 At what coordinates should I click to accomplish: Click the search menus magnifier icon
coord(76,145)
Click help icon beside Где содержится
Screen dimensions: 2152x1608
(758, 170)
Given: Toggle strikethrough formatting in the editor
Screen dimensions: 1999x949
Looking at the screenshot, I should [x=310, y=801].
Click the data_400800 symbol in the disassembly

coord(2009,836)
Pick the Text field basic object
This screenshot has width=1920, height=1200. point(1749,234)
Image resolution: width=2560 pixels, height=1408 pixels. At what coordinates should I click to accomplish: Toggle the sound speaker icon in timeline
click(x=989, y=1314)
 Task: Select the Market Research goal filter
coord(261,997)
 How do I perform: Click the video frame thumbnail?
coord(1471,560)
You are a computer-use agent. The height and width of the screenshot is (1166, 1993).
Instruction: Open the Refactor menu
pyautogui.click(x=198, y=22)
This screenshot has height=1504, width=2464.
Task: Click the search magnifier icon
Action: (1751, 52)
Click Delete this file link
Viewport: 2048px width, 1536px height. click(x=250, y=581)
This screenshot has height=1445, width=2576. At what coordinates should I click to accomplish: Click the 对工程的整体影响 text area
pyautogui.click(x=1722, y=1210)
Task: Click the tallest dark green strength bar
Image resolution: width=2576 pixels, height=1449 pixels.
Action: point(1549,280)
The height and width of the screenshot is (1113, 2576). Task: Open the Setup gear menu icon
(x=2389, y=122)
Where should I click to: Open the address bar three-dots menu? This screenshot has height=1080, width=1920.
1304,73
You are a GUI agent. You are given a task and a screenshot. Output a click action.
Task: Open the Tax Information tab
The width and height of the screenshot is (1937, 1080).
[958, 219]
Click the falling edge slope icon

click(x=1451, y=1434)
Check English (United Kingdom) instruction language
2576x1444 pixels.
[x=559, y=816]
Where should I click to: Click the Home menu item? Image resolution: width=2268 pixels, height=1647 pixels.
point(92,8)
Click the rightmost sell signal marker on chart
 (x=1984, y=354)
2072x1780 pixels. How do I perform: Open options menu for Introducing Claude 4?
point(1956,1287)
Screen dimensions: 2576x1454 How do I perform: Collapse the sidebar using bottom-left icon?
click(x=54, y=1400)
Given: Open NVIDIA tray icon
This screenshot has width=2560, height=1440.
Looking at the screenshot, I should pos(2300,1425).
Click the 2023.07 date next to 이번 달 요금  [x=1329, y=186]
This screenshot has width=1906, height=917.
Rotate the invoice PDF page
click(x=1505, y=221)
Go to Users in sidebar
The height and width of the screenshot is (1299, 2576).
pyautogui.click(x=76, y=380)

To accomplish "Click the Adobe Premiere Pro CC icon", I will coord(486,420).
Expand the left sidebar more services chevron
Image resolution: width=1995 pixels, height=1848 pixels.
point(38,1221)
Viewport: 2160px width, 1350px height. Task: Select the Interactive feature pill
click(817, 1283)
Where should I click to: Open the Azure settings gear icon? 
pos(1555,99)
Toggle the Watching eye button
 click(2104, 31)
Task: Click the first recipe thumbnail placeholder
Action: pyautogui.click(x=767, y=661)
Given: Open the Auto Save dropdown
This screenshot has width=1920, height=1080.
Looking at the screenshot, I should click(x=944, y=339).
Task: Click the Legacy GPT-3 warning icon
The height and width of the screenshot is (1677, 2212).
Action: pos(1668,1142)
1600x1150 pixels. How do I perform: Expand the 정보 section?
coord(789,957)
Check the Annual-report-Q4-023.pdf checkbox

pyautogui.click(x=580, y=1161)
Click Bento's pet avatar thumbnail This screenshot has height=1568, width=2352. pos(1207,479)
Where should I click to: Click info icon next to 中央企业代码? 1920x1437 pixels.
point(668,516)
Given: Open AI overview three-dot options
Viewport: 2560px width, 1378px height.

= What is expected =
Every entry above should be returned exactly as written.

= The answer =
 At what coordinates should I click to accomplish: Click the search menus magnifier icon
coord(76,145)
Click help icon beside Где содержится
Screen dimensions: 2152x1608
(758, 170)
Given: Toggle strikethrough formatting in the editor
Screen dimensions: 1999x949
Looking at the screenshot, I should [x=310, y=801].
Click the data_400800 symbol in the disassembly

coord(2009,836)
Pick the Text field basic object
This screenshot has width=1920, height=1200. point(1749,234)
Image resolution: width=2560 pixels, height=1408 pixels. At what coordinates should I click to accomplish: Toggle the sound speaker icon in timeline
click(x=989, y=1314)
 Task: Select the Market Research goal filter
coord(261,997)
 How do I perform: Click the video frame thumbnail?
coord(1471,560)
You are a computer-use agent. The height and width of the screenshot is (1166, 1993).
Instruction: Open the Refactor menu
pyautogui.click(x=198, y=22)
This screenshot has height=1504, width=2464.
Task: Click the search magnifier icon
Action: (1751, 52)
Click Delete this file link
Viewport: 2048px width, 1536px height. click(x=250, y=581)
This screenshot has height=1445, width=2576. At what coordinates should I click to accomplish: Click the 对工程的整体影响 text area
pyautogui.click(x=1722, y=1210)
Task: Click the tallest dark green strength bar
Image resolution: width=2576 pixels, height=1449 pixels.
Action: point(1549,280)
The height and width of the screenshot is (1113, 2576). Task: Open the Setup gear menu icon
(x=2389, y=122)
Where should I click to: Open the address bar three-dots menu? This screenshot has height=1080, width=1920.
1304,73
You are a GUI agent. You are given a task and a screenshot. Output a click action.
Task: Open the Tax Information tab
The width and height of the screenshot is (1937, 1080).
[958, 219]
Click the falling edge slope icon

click(x=1451, y=1434)
Check English (United Kingdom) instruction language
2576x1444 pixels.
[x=559, y=816]
Where should I click to: Click the Home menu item? Image resolution: width=2268 pixels, height=1647 pixels.
point(92,8)
Click the rightmost sell signal marker on chart
 (x=1984, y=354)
2072x1780 pixels. How do I perform: Open options menu for Introducing Claude 4?
point(1956,1287)
Screen dimensions: 2576x1454 How do I perform: Collapse the sidebar using bottom-left icon?
click(x=54, y=1400)
Given: Open NVIDIA tray icon
This screenshot has width=2560, height=1440.
Looking at the screenshot, I should pos(2300,1425).
Click the 2023.07 date next to 이번 달 요금  [x=1329, y=186]
This screenshot has width=1906, height=917.
Rotate the invoice PDF page
click(x=1505, y=221)
Go to Users in sidebar
The height and width of the screenshot is (1299, 2576).
pyautogui.click(x=76, y=380)

To accomplish "Click the Adobe Premiere Pro CC icon", I will coord(486,420).
Expand the left sidebar more services chevron
Image resolution: width=1995 pixels, height=1848 pixels.
point(38,1221)
Viewport: 2160px width, 1350px height. Task: Select the Interactive feature pill
click(817, 1283)
Where should I click to: Open the Azure settings gear icon? 
pos(1555,99)
Toggle the Watching eye button
 click(2104, 31)
Task: Click the first recipe thumbnail placeholder
Action: pyautogui.click(x=767, y=661)
Given: Open the Auto Save dropdown
This screenshot has width=1920, height=1080.
Looking at the screenshot, I should click(x=944, y=339).
Task: Click the Legacy GPT-3 warning icon
The height and width of the screenshot is (1677, 2212).
Action: pos(1668,1142)
1600x1150 pixels. How do I perform: Expand the 정보 section?
coord(789,957)
Check the Annual-report-Q4-023.pdf checkbox

pyautogui.click(x=580, y=1161)
Click Bento's pet avatar thumbnail This screenshot has height=1568, width=2352. pos(1207,479)
Where should I click to: Click info icon next to 中央企业代码? 1920x1437 pixels.
point(668,516)
Given: Open AI overview three-dot options
Viewport: 2560px width, 1378px height.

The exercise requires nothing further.